Application facultative

C’est la loi de modernisation de notre système de santé (article 14) qui a inscrit dans le droit la possibilité de recommander un système d’étiquetage nutritionnel pour faciliter le choix d’achat du consommateur, au regard de la composition nutritionnelle des produits. La ministre a donc annoncé qu’elle prendrait un arrêté début avril, en s’appuyant sur le rapport du comité scientifique indépendant, pour définir le système d’étiquetage nutritionnel que les entreprises de l’agroalimentaire et les distributeurs pourront mettre en œuvre. Pourront, car, au regard de la réglementation européenne (règlement Inco n° 1169/2011), son application est facultative et repose sur le volontariat des industriels.

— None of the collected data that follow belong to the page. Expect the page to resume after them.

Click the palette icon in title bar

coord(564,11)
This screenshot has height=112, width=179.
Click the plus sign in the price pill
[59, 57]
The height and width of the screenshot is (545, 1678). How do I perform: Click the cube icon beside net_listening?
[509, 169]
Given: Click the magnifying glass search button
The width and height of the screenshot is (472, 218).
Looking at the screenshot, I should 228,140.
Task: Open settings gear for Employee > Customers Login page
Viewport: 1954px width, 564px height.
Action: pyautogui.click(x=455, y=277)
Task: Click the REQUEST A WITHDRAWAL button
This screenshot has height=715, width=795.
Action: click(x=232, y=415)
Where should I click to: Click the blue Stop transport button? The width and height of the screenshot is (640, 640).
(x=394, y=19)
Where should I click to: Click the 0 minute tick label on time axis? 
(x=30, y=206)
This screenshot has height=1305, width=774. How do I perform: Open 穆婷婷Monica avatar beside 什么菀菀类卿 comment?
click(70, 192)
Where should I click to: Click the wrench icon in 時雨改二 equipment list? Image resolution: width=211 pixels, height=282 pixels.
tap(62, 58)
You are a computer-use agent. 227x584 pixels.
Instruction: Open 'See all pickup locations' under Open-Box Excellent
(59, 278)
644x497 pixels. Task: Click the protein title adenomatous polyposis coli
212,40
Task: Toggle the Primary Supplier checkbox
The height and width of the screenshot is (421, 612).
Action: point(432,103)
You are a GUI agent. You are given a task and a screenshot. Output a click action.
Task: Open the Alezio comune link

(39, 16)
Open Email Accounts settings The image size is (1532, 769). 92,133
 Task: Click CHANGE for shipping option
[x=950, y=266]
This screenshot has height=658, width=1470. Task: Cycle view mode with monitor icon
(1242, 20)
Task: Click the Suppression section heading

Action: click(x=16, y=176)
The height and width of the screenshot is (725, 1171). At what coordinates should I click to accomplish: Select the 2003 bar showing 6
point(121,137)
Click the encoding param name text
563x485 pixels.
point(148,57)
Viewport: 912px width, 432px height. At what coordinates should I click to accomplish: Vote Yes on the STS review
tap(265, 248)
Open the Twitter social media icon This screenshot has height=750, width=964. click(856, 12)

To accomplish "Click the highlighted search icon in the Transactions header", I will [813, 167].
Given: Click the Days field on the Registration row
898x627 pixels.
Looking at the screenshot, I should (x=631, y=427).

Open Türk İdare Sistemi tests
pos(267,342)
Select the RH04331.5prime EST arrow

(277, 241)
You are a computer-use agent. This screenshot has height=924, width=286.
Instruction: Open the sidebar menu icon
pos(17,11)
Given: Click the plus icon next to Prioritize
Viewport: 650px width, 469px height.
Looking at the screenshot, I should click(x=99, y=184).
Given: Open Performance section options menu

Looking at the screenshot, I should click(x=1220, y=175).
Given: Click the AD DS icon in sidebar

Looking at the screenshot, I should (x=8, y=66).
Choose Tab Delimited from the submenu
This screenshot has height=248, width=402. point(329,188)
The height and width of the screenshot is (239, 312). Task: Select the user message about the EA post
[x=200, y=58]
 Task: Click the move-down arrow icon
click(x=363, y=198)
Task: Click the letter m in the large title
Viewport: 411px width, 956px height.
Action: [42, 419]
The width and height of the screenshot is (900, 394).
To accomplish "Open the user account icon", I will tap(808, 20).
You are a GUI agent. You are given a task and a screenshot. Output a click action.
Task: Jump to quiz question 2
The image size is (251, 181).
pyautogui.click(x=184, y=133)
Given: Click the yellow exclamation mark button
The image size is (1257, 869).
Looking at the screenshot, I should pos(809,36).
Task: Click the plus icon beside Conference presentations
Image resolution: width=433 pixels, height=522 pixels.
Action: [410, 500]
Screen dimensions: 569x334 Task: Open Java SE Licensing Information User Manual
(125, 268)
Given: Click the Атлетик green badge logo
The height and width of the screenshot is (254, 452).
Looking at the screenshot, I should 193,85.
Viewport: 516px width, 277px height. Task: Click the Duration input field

Pour l’Organisation non gouvernementale Foodwatch, c’est bien là tout le problème. « Nous militons depuis des années pour que les fabricants soient dans l’obligation d’apposer un logo clair et comparable, à l’avant de leurs produits, permettant une information transparente du consommateur », soutient Ingrid Kragl, directrice de l’information chez Foodwatch. Et d’ajouter : « Cela a failli être voté au niveau européen il y a quelques années mais les lobbies de l’industrie agroalimentaire ont tout fait pour bloquer cette mesure. » L’ONG milite pour rendre obligatoire l’étiquetage car « nous sommes dans une situation où les fabricants peuvent faire ce qu’ils veulent, précise Ingrid Kragl. Il n’est pas acceptable de s’en remettre à la seule pression des consommateurs pour contraindre les industriels comme le fait la ministre. Il faut que les États membres s’emparent du sujet et le mettent à l’agenda européen car, si la base est volontaire, qu’il n’y a pas de suivi, de contrôle, d’obligation, ni de sanction, les fabricants continueront à duper les consommateurs sur la réelle qualité nutritionnelle des aliments ».

Logos personnalisés

Le Collectif interassociatif pour la santé (CISS), une association de patients, s’est félicité des résultats de l’étude, et appelle également l’ensemble des acteurs à contribuer à la généralisation du logo et à son application par tous. Or certains industriels ont déjà annoncé qu’ils allaient choisir leur logo en dehors de toute recherche de consensus. C’est le cas de Coca-Cola, Pepsi, Nestlé, Unilever, Mondelez, Mars, qui souhaitent lancer leur logo au niveau européen pour éviter la multiplication des systèmes d’information nationaux. Une décision incompréhensible pour le CISS qui rappelle que « ce dont les consommateurs ont besoin, c’est d’un logo unique pour comparer les aliments entre eux au moment où ils les achètent dans leur magasin, et non pas d’un logo qui permette de comparer les produits d’un pays à l’autre en Europe ».